## Assigned task
Copy, word for word, the part of the chapter summary and analysis of The Year of Magical Thinking below, between "What is of particular" and "life as a writer.", inclusive.

## Exercise passage
____________

The Year of Magical Thinking

The Year of Magical Thinking Summary and Analysis of Chapters 4-6

Summary

In chapter 4, Didion continues to reflect upon the different ways of dealing with grief and the difficulties she had at the time thinking in a normal way. She does her best to go through with all the formalities, such as the funeral. However, she finds that the rituals are fundamentally dissatisfying for her, precisely because they do not bring her husband back.

She notes that since she was little she believed that literature was a way of understanding and therefore maintaining control over situations. Thus she looks through three kinds of writing for a way of grasping her husband's death: literary fiction and poetry, practical and inspirational guides, and professional medical and psychological literature. She reflects upon the reasonableness and applicability of certain theories of grief to her own life. She finds that sometimes she reacts emotionally against some and that others bring her back to memories with her family.

Chapter 5 recounts the events immediately preceding John's sudden death: that is, his and Joan's daughter Quintana's illness. Sometime between December 18 and 22, Quintana began complaining of the flu. On December 22, she was admitted to the Beth Israel North Hospital with a high fever. Over the next week up to December 30, the night John died, Quintana's condition worsened from the flu into a life-threatening full-body infection. Joan is at a loss for understanding how this could have happened. She remembers her and John's marriage on January 30, 1964 and Quintana's own marriage on July 26, 2003, not long before she was admitted to the hospital.

In chapter 6, Didion gives more examples of her inability to think normally after John's death and finds herself trapped in a certain self-pity. She thinks about how John was depressed about the worth of his work and seemed to know that he would die.

Analysis

In these chapters, Didion begins to develop the idea of "magical thinking" that she posed at the end of chapter 2. She does so not by a straightforward or sentimental exploration of her feelings but by taking note of the points where it presses up against the edge of the reasonable. She is particularly interested in reining herself back when she goes too far into self-pity or gaining a certain control over herself paradoxically by noticing the points where she has lost control.

This loss of control happens most often, as Didion herself notices, when a certain detail takes her back on what could aptly be described as a memory trip. Rather than being a piece within the narrative, the anecdote - demarcated from the rest of the text by a different date and location - bursts in and draws the reader's attention away from the main story line. Didion writes this way not simply for the sake of effect but actually to try to represent as closely as possible her thought process at the time of her husband's death and, crucially, at the time of writing, when she is still feeling its effects.

She writes, for example, after a memory of driving through California: "No. The way you got sideswiped was by going back. The blossoms showing in the orchards off 101 was the incorrect track" (53). The irony, of course, is that as a writer, Didion could have easily decided to edit out the section she has labelled as being on "the incorrect track." Then again, her whole project seems to be describing her journey down the incorrect track.

One very interesting example of Didion going down the incorrect track, or getting "sideswiped," is when she reads a medical article by Vamik D. Volkan on "re-grief therapy" that arouses her strong resentment: "Were you there? No. You might have been useful with the thermometer but you were not there. I don't need to 'review the circumstances of the death.' I was there. I didn’t' get 'the news,' I didn't 'view' the body. I was there" (56). Immediately following, however, Didion catches herself, making the same move she made above when she tries to pull herself back onto the "correct track": "I catch myself, I stop. I realize that I am directing irrational anger towards the entirely unknown Dr. Volkan in Charlottesville" (56-7).

What is of particular interest in this passage is what follows: a long quoted passage from a book of etiquette by Emily Post that seems to fill in for Didion's explanation of why she gets sideswiped so easily and what it means as a grieving person. Didion is introspective and trying to figure out these reasons on her own using her own style as a writer. She presents these reasons to readers often through the arrangement of texts written by other people in genres as different from her own memoir-writing as etiquette books and medical articles. This demonstrates her flexibility in weaving together different texts - as she herself says, this is a matter of her personal experience and gaining a feeling of control over her own life as a writer.

____________

## Source data

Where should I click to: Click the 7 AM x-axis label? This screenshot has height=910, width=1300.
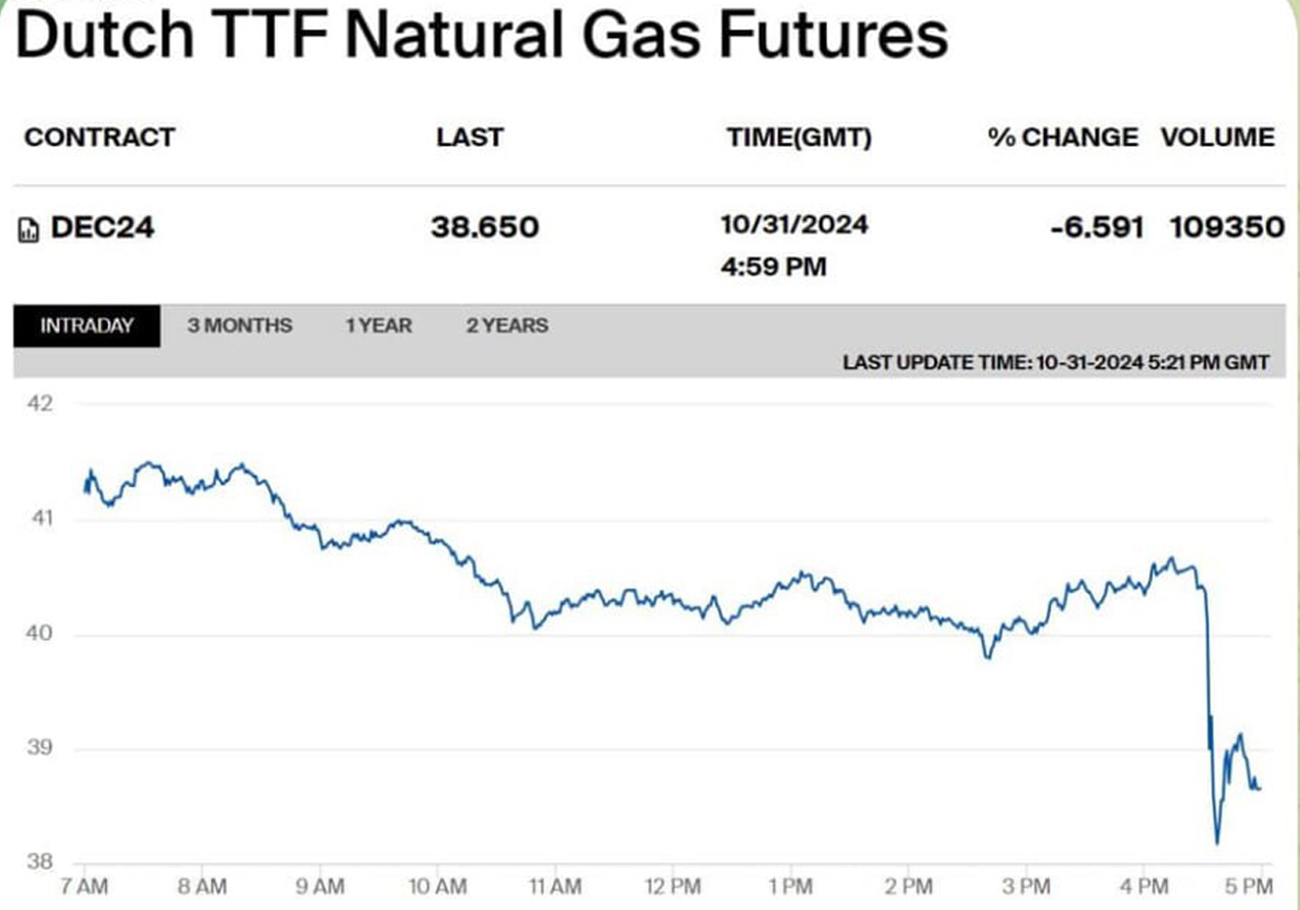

____________

## Solution for this task
What is of particular interest in this passage is what follows: a long quoted passage from a book of etiquette by Emily Post that seems to fill in for Didion's explanation of why she gets sideswiped so easily and what it means as a grieving person. Didion is introspective and trying to figure out these reasons on her own using her own style as a writer. She presents these reasons to readers often through the arrangement of texts written by other people in genres as different from her own memoir-writing as etiquette books and medical articles. This demonstrates her flexibility in weaving together different texts - as she herself says, this is a matter of her personal experience and gaining a feeling of control over her own life as a writer.